David Siegel is worried, very worried as a matter of fact. The co-founder of Two Sigma, the $35 billion hedge fund said at the Milken Institute Global Conference that he's "very worried" that machines could soon replace a large amount of the workforce.

"Most people in the bulk of the job market are not involved in super-high-value jobs. They are doing routine work and tasks and it's precisely these tasks that computers are going to be better at doing" Siegel said.

A perfect example of this is on display in many Mcdonald's restaurants now as a result of some states raising the minimum wage. You now will find touch screens to place your order and pay instead of dealing with a person.

Of course, Mr. Siegel knows a bit about how powerful a role computers could play in the economy, as his New York based firm is regarded as one of the most sophisticated firms that use technology in order help it make money (i.e. high frequency trading).

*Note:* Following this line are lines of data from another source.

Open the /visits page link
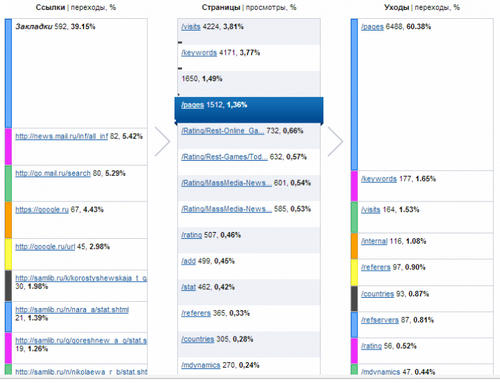[x=191, y=27]
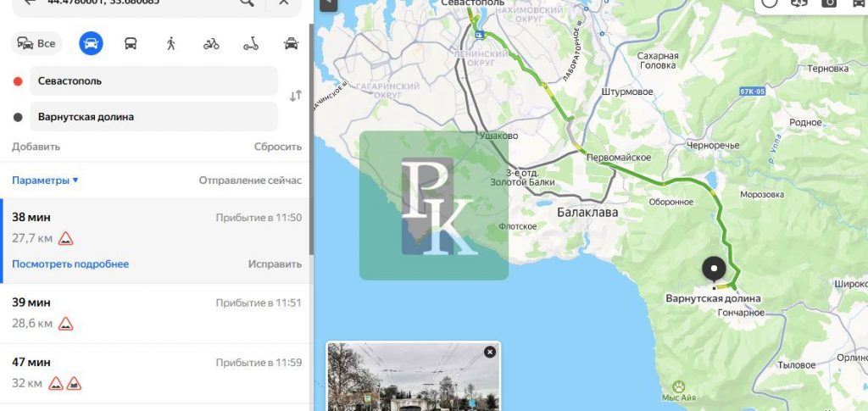This screenshot has width=868, height=411.
Task: Pick the scooter route mode
Action: pos(251,43)
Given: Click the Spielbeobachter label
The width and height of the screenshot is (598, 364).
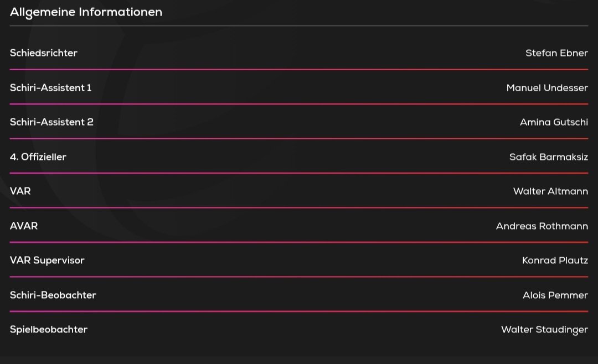Looking at the screenshot, I should click(48, 330).
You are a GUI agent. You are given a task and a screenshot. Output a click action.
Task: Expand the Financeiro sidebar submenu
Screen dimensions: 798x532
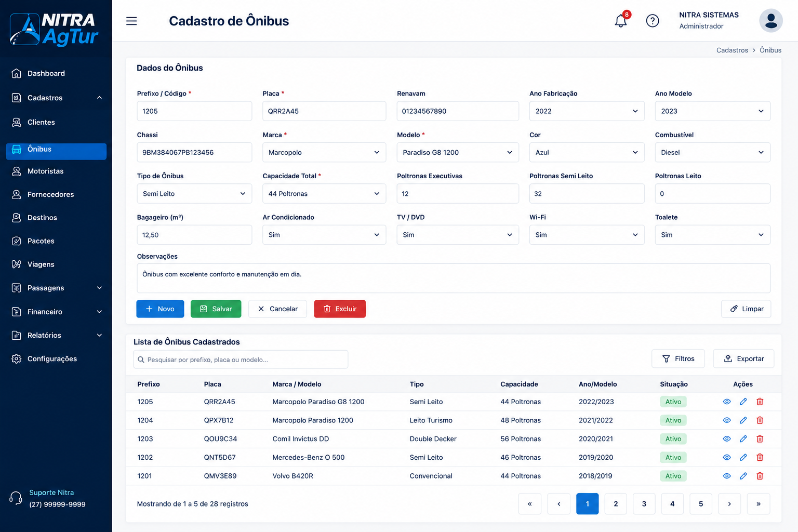point(56,312)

A few other people chimed in on the matter as well. Steve Cohen, of SAC fame, agreed that artificial intelligence is "coming but not here yet", and it will be "a while" before technology displaces humans. David Harding, founder of $30 billion London based Winton Capital commented that artificial intelligence "won't completely change the whole field. It won't replace distressed-credit arbitrage or something like that."

While AI may not replace distressed credit arbitrage right away, one look at the floor of the NYSE during trading hours indicates that it may not be far off.